Fill out this form to get my FREE ebook
to embrace your body and experience food freedom.

What “I feel fat” is really telling you.

Have you ever woken up one morning and feel completely consumed by the feelings of being fat?

Or what about situations where you were fine just a few minutes ago, and then all of a sudden your brain switches gears… you don’t feel right in your body, something is going on, and the only way you can describe it is..”I feel fat.”

This is a statement that I have heard and said plenty of times.  The reality of this phrase is that it simply isn’t what you are really feeling. Fat isn’t a feeling. Fat is part of your body, and a descriptor. For instance, I am a brunette and have green eyes. I have fingernails and cellulite.

You wouldn’t associate any of those words as feelings, would you? Probably not. However, because we have been conditioned to believe that fat is equivalent to emotions such as: shame, insecurity, guilt, unworthiness, discomfort, anxiety, loneliness, anger, or sadness to name a few, we exchange those words with the very generic phrase of “I feel fat.”

It is a lot more acceptable, and easier,  in our society to say that you feel fat versus being really vulnerable and dealing with what is really going on within you. 

Whenever I used to “feel” fat, there was always another emotion that I was really feeling. Anytime there was a situation occurring in my life that created some form of discomfort, I felt – fat. After doing the internal work I have done, I realized, and now practice, getting behind those emotions that really pop up, and calling the emotions for what they truly are.

Whether it is a disagreement with someone I love.

Not feeling appreciated at my job.

Feeling anxious about money or my business.

Feeling guilty that I said I was going to do something, but didn’t.

Feeling sad for a variety of reasons.

Those are just a few that would be labeled as “I feel fat.” It was way easier for me to slap this label on it, and turn any other emotion back onto my body. In my my mind, I fully believed that if some other discomfort was going on in my body, I was going to be able to relieve or fix it by turning against myself.
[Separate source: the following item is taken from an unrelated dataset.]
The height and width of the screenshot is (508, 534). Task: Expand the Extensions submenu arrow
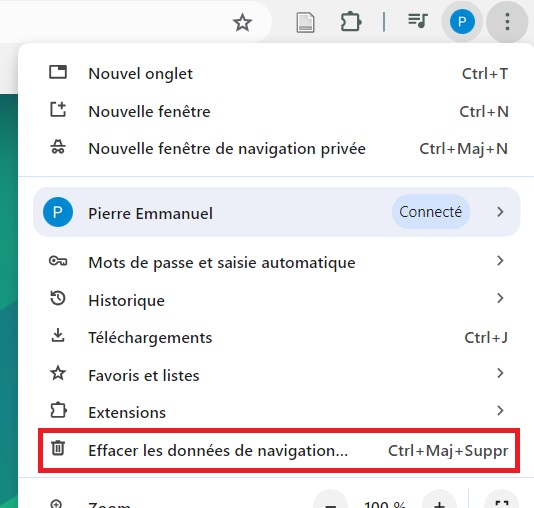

You shouldn’t be surprised, but that never really worked long term. Short term…maybe. It gave me a false sense of control, and a really great way to avoid the hard conversations and reality of life.

Vulnerability and being honest with my emotions wasn’t something that came normal for me. It was uncomfortable, and sometimes I didn’t even know WHAT I was really feeling. I just knew it wasn’t right, and I needed to fix that. 

It wasn’t fat that I was feeling, it was discomfort in my body due to heavy emotions that weighed my spirit and soul down. Emotions that we ALL go through at some point in our lives, and to a varying degrees.

Normalizing and changing my beliefs around fat  was a huge component of me ultimately being at peace within my body and around food. Understanding that fat is just that: fat. That it isn’t indicative of other emotions or descriptors that make me who I am.  Having fat or being fat isn’t bad. I encourage you to explore your own ideals around fat, and try to reclaim or neutralize that word for what it is.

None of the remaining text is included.